[[ Entries shown open ]]

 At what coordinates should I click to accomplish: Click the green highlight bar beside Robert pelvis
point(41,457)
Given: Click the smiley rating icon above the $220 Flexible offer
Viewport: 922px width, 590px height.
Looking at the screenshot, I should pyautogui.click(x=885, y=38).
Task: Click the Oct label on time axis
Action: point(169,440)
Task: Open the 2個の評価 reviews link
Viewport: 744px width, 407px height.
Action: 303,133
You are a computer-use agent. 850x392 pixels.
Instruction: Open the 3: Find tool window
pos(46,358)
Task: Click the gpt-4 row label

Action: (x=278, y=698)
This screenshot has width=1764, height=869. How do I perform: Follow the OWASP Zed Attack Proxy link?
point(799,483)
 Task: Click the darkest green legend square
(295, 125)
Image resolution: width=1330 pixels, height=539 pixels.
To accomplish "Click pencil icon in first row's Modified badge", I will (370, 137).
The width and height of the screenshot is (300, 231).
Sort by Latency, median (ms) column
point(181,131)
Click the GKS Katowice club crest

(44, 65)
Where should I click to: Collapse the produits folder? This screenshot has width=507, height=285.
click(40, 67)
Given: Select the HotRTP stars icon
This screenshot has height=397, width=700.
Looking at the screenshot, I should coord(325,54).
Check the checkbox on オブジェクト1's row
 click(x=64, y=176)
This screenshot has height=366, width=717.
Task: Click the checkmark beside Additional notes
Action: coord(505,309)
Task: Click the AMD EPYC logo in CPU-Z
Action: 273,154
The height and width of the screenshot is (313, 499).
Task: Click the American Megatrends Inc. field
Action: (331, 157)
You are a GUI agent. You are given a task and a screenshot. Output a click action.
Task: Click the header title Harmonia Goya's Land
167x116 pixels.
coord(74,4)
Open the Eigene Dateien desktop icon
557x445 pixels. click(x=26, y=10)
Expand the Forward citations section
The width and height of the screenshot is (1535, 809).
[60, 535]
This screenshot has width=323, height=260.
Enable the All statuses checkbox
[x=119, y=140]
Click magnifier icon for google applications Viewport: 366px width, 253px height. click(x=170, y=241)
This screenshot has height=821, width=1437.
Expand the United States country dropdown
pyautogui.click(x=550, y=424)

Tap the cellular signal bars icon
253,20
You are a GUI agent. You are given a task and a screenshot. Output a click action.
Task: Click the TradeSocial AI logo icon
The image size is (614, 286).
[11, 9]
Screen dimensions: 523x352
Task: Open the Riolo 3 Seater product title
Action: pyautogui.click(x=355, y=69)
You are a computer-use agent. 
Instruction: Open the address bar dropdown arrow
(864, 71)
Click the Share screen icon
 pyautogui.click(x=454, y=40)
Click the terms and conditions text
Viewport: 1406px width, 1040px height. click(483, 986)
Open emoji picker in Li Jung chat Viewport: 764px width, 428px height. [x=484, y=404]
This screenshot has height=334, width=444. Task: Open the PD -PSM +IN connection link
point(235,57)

[[ Entries shown closed ]]

## Exercise instructions
The answer must hold only the lines from the first line of the data through the line bearing "Given: Click the", returned exactly.

## Task result
 At what coordinates should I click to accomplish: Click the green highlight bar beside Robert pelvis
point(41,457)
Given: Click the smiley rating icon above the $220 Flexible offer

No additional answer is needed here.